Nat Clin Pract Endocrinol Metab. 2006 Nov;2(11):642-7. doi: 10.1038/ncpendmet0327.
A 24-year-old woman presented with a 12.5 kg weight gain over 6 months (mostly abdominal), hirsutism, acne, ankle edema, polydipsia, nocturia, back pain, pigmentation, poor libido and lightened menses to our hospital in May 1986. She had been treated for the previous 2 years with furosemide and spironolactone for peripheral edema, and had stopped the combined oral contraceptive 2 months previously. She did not take tobacco, recreational drugs or alcohol. Upon physical examination she was grossly Cushingoid with florid clinical manifestations.
Serum potassium and bicarbonate, circadian rhythm of cortisol, low-dose and high-dose dexamethasone suppression tests, plasma adrenocorticotropic hormone (ACTH), corticotropin releasing-hormone stimulation test, CT scan of the pituitary, plain chest radiology, CT scan of the chest and abdomen, trans-sphenoidal pituitary biopsy and histology, CT scan and MRI of the thorax, MRI of the pituitary, octreotide scintigraphy, gastroscopy, colonoscopy, gut peptides, tumor markers, urine 5-hydroxyl-indole-acetic acid, resection, histology, immunocytochemistry and in situ hybridization.

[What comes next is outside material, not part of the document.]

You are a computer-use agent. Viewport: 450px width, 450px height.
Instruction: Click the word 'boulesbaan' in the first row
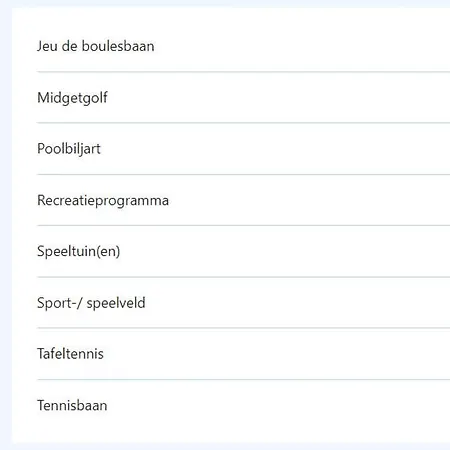click(118, 46)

Occult ectopic ACTH syndrome from a presumed appendiceal neuroendocrine tumor. The tumor was only identified some 20 years from initial presentation.
Adrenolytic therapy before bilateral adrenalectomy to cure Cushing's syndrome, glucocorticoid and mineralocorticoid replacement therapy, and then repeated surveillance over 20 years to locate the ectopic source of ACTH. This was finally identified by CT scan and excised at laparotomy.
1986年5月,一名24岁女性因6个月内体重增加12.5千克(主要为腹部)、多毛、痤疮、脚踝水肿、烦渴、夜尿、背痛、色素沉着、性欲减退和月经减少前来我院就诊。此前两年她一直使用呋塞米和螺内酯治疗外周性水肿,两个月前停用了复方口服避孕药。她不吸烟、不使用消遣性药物、不饮酒。体格检查时,她明显呈现库欣样面容,临床表现典型。
血清钾和碳酸氢盐、皮质醇昼夜节律、小剂量和大剂量地塞米松抑制试验、血浆促肾上腺皮质激素(ACTH)、促肾上腺皮质激素释放激素刺激试验、垂体CT扫描、胸部X线平片、胸部和腹部CT扫描、经蝶窦垂体活检及组织学检查、胸部CT扫描和MRI、垂体MRI、奥曲肽闪烁扫描、胃镜检查、结肠镜检查、肠道肽、肿瘤标志物、尿5-羟吲哚乙酸、切除、组织学检查、免疫细胞化学和原位杂交。
推测为阑尾神经内分泌肿瘤引起的隐匿性异位ACTH综合征。该肿瘤在初次就诊约20年后才被发现。
双侧肾上腺切除术前进行肾上腺溶解治疗以治愈库欣综合征,进行糖皮质激素和盐皮质激素替代治疗,然后在20年期间反复监测以定位ACTH的异位来源。最终通过CT扫描确定了该来源,并在剖腹手术中切除。